Ein so normales Leben wie möglich
Tagsüber arbeiten die Betroffenen in der Werkstatt für Menschen mit Behinderung bei Regens Wagner in Absberg. Jeden Tag fahren sie mit dem Zug nach Pleinfeld, von wo aus es mit dem Bus weiter geht. Nach Feierabend und am Wochenende wird gemeinsam gekocht und der Haushalt erledigt, Freizeitbetätigungen oder spezifischen Bewegungsangeboten nachgegangen.
In der Gestaltung ihrer Freizeit sind die betroffenen Menschen frei, dennoch wird jede Aktivität im Vorfeld mit den Assistenten besprochen, erklärt Teamleiter Christian Bernhard. "Wenn sie zum Beispiel ins Kino oder ins Bad wollen, wird mit ihnen der Fußweg abgesprochen und wie dieser zu bewältigen ist, wenn er zum Beispiel an einem Bäcker oder Metzger vorbeiführt."
Für den Kinobesuch oder den Gang in den Buchladen gibt es ein Taschengeld, das von den Assistenten verwaltet wird. Wechselgeld und Kassenbons werden nach dem Einkauf gemeinsam kontrolliert. Die Absprachen im Voraus sind wichtig, denn manche Bewohner neigen auch dazu, Dinge zu horten. "Da wird zum Beispiel die dritte Tube Zahnpasta im Monat gekauft, obwohl die erste noch gar nicht leer ist", so Bernhard.

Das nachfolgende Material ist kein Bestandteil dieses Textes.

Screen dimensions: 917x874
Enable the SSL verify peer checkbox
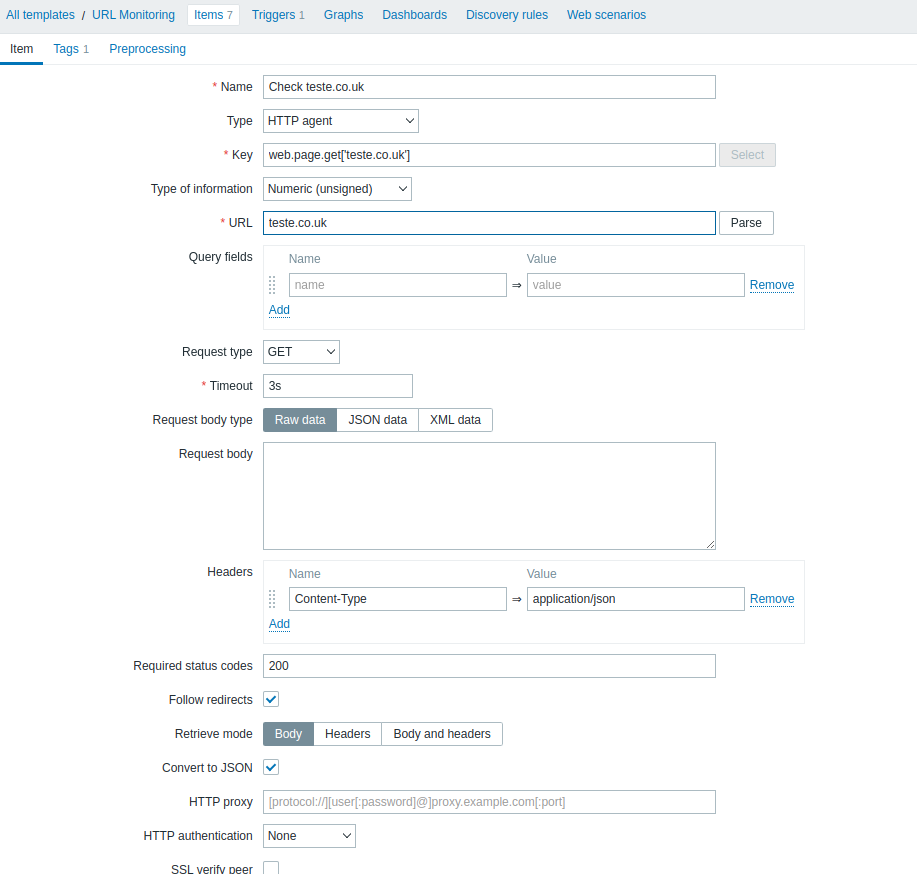(x=271, y=868)
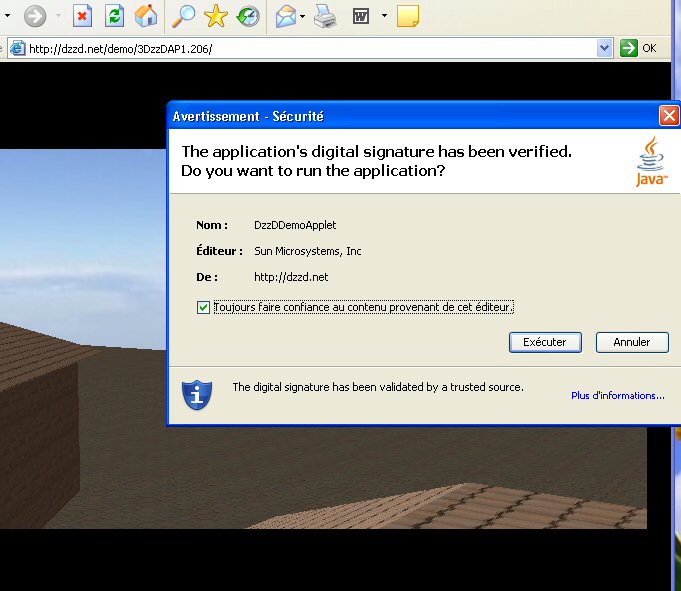Image resolution: width=681 pixels, height=591 pixels.
Task: Click the Mail envelope icon
Action: [285, 16]
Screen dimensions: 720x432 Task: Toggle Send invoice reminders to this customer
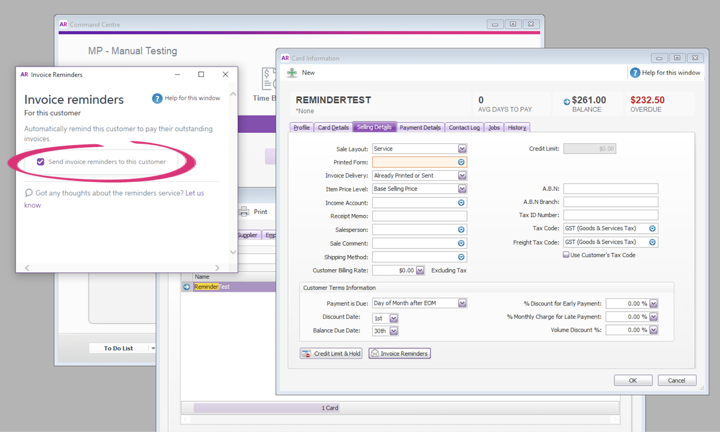click(41, 162)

Grundsätzlich stehen die Assistenten den Betroffenen für ihre Belange beratend und helfend zur Seite. Dies zielt darauf ab, dass Menschen mit Prader-Willi-Syndrom ganz normal am Leben in der Stadt teilhaben können. "Es ist wichtig, dass man aufeinander zugeht, auch wenn die Menschen vielleicht ein bisschen anders sind", meint Labun.